* [INFORMATION GIVEN]
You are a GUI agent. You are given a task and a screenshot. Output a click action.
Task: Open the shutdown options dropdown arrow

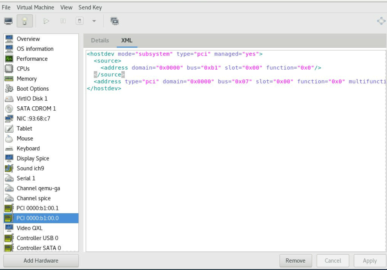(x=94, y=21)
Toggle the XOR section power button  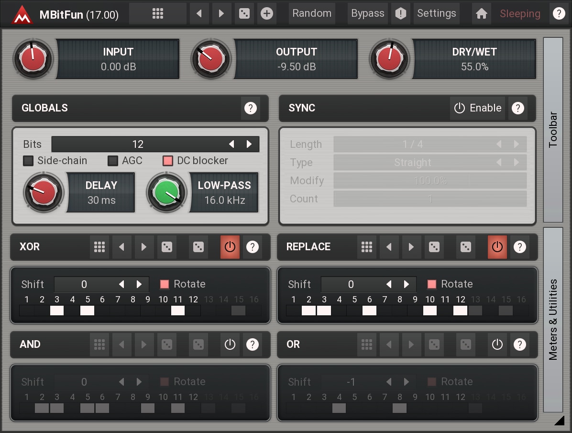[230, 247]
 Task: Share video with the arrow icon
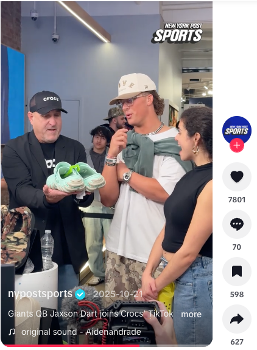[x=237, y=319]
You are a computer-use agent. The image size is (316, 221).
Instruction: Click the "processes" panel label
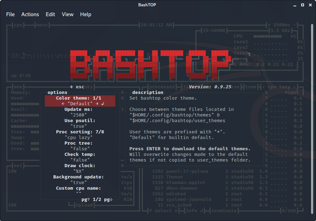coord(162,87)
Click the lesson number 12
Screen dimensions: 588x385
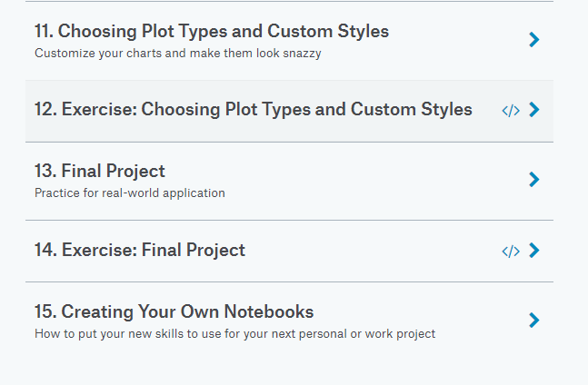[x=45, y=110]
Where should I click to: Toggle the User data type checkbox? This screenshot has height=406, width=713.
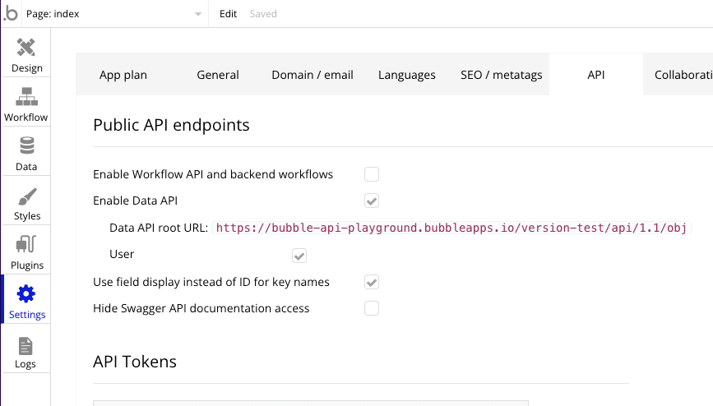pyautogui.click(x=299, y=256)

--

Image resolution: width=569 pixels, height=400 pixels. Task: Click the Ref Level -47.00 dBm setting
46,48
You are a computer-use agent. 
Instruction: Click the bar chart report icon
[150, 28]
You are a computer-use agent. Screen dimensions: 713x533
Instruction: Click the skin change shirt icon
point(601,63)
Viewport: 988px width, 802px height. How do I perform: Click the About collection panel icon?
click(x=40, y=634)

* * *

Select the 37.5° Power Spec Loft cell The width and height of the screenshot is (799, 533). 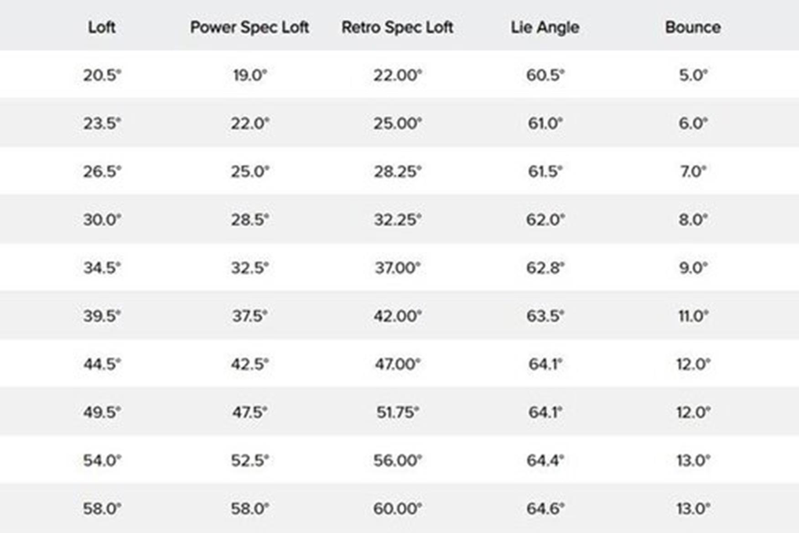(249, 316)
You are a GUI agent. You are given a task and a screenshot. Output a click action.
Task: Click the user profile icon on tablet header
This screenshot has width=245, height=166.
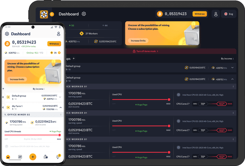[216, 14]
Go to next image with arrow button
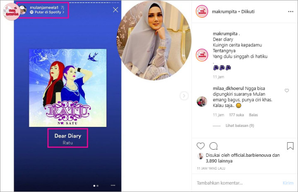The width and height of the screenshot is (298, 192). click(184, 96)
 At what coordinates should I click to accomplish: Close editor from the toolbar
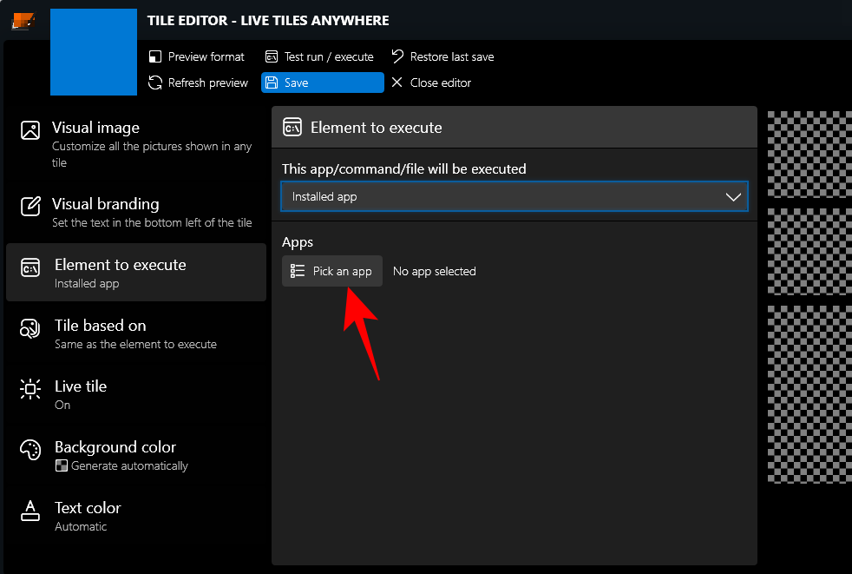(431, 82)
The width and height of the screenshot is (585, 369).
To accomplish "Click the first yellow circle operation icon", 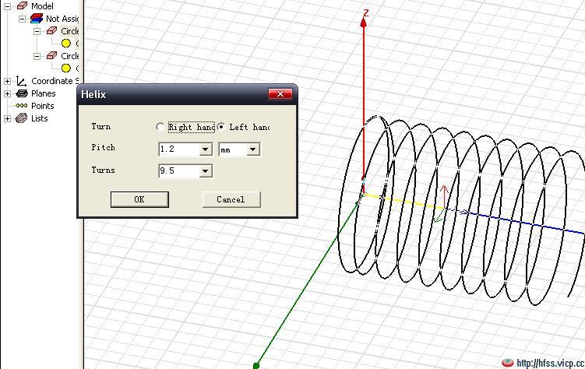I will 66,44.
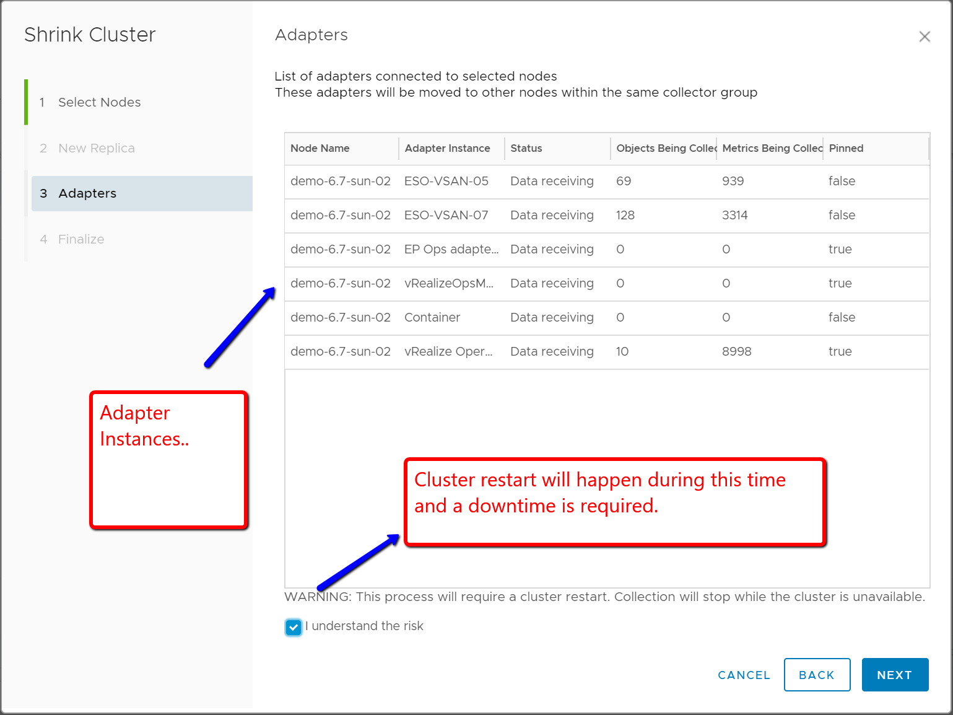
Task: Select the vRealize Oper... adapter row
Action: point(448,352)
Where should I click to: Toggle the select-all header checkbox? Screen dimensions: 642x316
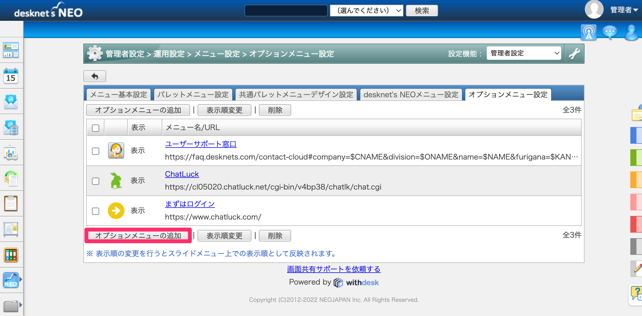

* [PROBLEM TO SOLVE]
Show every line from the entries that includes the word "header".

* [EXERCISE OUTPUT]
Task: Click the user profile icon on tablet header
Where should I click to: Toggle the select-all header checkbox? Screen dimensions: 642x316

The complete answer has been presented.